Good morning, Madam Chair and members of the committee. My name is Dave Cassidy. I'm the president of Unifor Local 444 in Windsor.
Local 444 represents just under 10,000 active members working across a range of industries including gaming, long-term care, aerospace, energy and transportation. Of course, we also do auto assembly and make auto parts.
Our local represents approximately 6,500 workers at the Fiat Chrysler Windsor assembly plant, producing vehicles like the Grand Caravan, the Voyager and the Chrysler Pacifica. We also represent thousands more workers at nearby feeder plants, right down the supply chain.
I want to thank you for the opportunity to address you today with respect to Bill C-4 on the implementation of the Canada-United States-Mexico trade agreement. As the committee members will know, our union international president Jerry Dias took a very active interest in NAFTA renegotiations. I can tell you, coming from Windsor, that reopening, or even getting rid of NAFTA, has been top of mind for workers ever since that original deal came into force back in 1994.
I know the terms of NAFTA stretch beyond just the auto sector. It's a deal that touches nearly every good and service that crosses our continental borders, yet among them the auto industry seems to grab the headlines, and for good reason. Building and developing an advanced auto industry is lucrative business. It is also a tool for significant economic development. Canada is fortunate to have invested heavily in the auto sector. Every one job in auto assembly helps generate 10 others throughout the economy.

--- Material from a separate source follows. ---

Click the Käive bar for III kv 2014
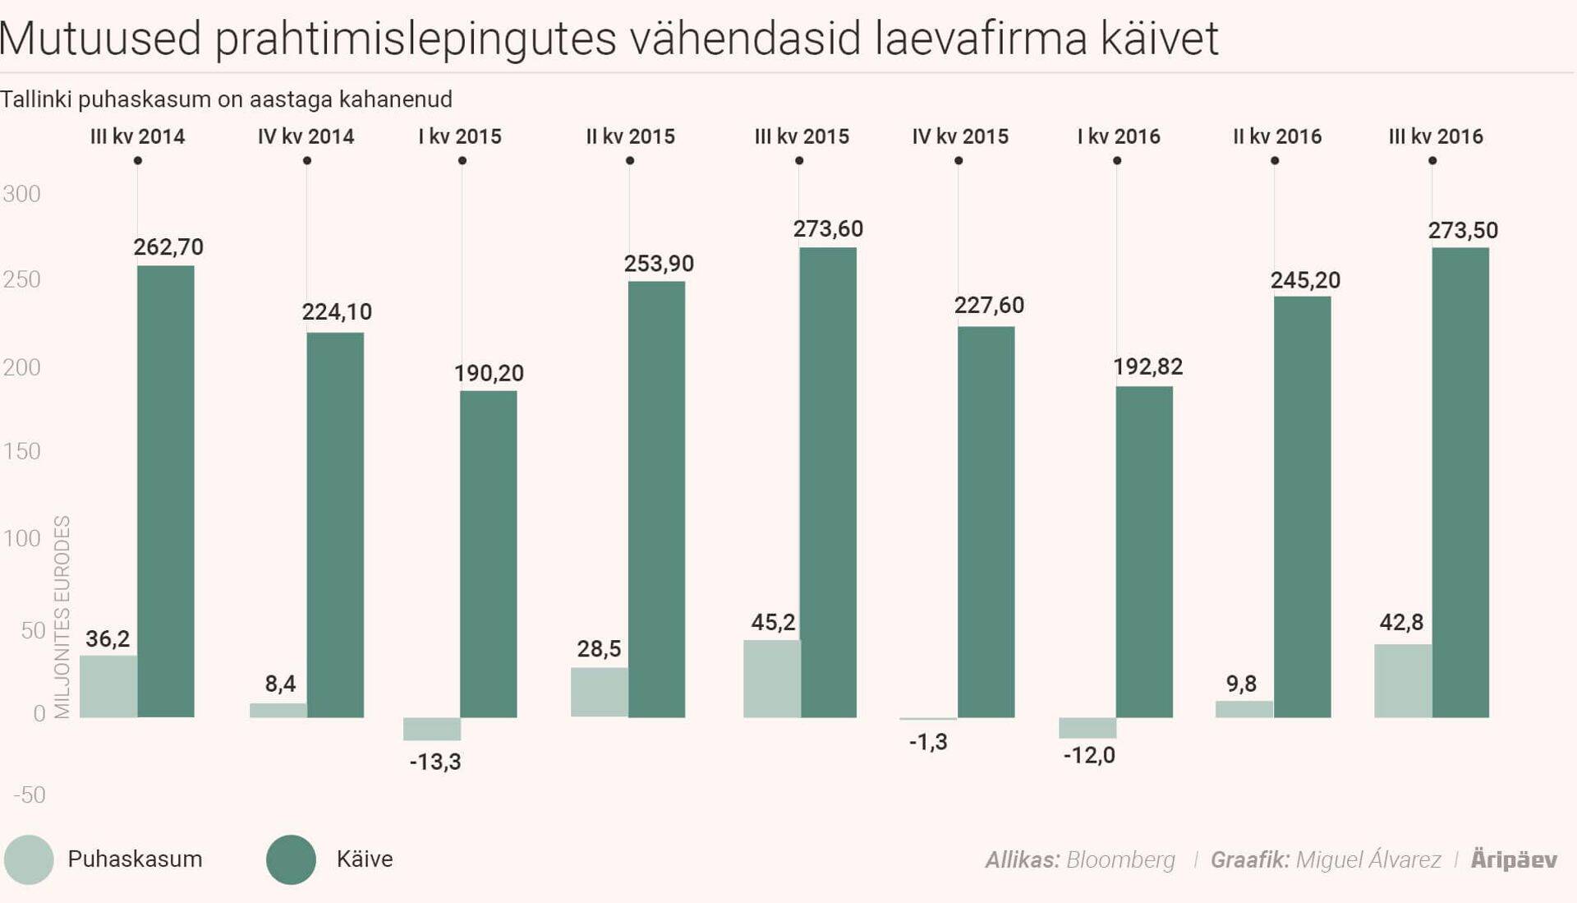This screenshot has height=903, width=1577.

An auto assembly plant is like a centre of gravity for additional manufacturing investments. Supplier parts, whether seats, doors, wheels or other components, are intentionally located nearby to help meet production schedules and demand. This is exactly the case in Windsor where the auto industry is still a vital cog in the local economy, this despite years of devastating closures, plant reallocations, job outsourcing and layoffs.
In 1994 NAFTA changed the terms of trade and redefined the North American supply chain. It is no surprise that automakers and parts manufacturers started relocating production to low-wage Mexico or in some cases the low-wage U.S. south.
We used to have a $3.5 billion auto trade deficit with Mexico for cars and parts. The deficit is now nearing $30 billion. We expected this would happen. This is part of the reason Canadian auto workers have long been opposed to NAFTA. Over time and through our collective bargaining, we've managed to secure decent wages and benefits for our members doing very difficult, repetitive and skilled labour, but all that gets undercut as Mexican factories pop up and workers are paid a wage that's a fraction of what we earn.
I don't know if you know this, but a new Audi assembly plant located in Mexico, producing a $40,000 luxury SUV, for instance, will pay workers around $2.25 U.S. per hour. Canadian workers will not, and should not, have to compete with that. I'll tell you there is rarely a time when Canadian auto companies fail to point out these disparities when they're trying to lower our wages, trim our benefits or overhaul our pensions. This is NAFTA's effect on working conditions in Canada.
As I said, our union put a lot of time and resources into engaging in NAFTA renegotiations and working with federal officials to make meaningful changes. No one was under any assumption that tinkering with NAFTA would, by itself, undo decades of damage and neglect, but certainly, meaningful changes were made, and we recognize that.
Under CUSMA there is now a much higher threshold to determine a North American-made car than there was under NAFTA. Giving tariff preferences to carmakers that build a car actually made from North American components strengthens the integrity of the deal. This is far different from the approach the Harper government took when renegotiating the TPP wherein they committed to weakening the NAFTA threshold. Under TPP, which Unifor strongly opposed, more than half a car didn't have to be built in a trade zone to receive tariff preference.
It's good news that under CUSMA the trend is reversed. We think that this could help locate production of tier-1 and tier-2 suppliers into Canada as carmakers attempt to meet the new rules.
CUSMA also strengthens rules of origin on key component parts over and above the original deal. For the first time, there are auto rules of origin that apply to steel and aluminum resources, requiring OEMs to purchase at least 70% of these materials in North America.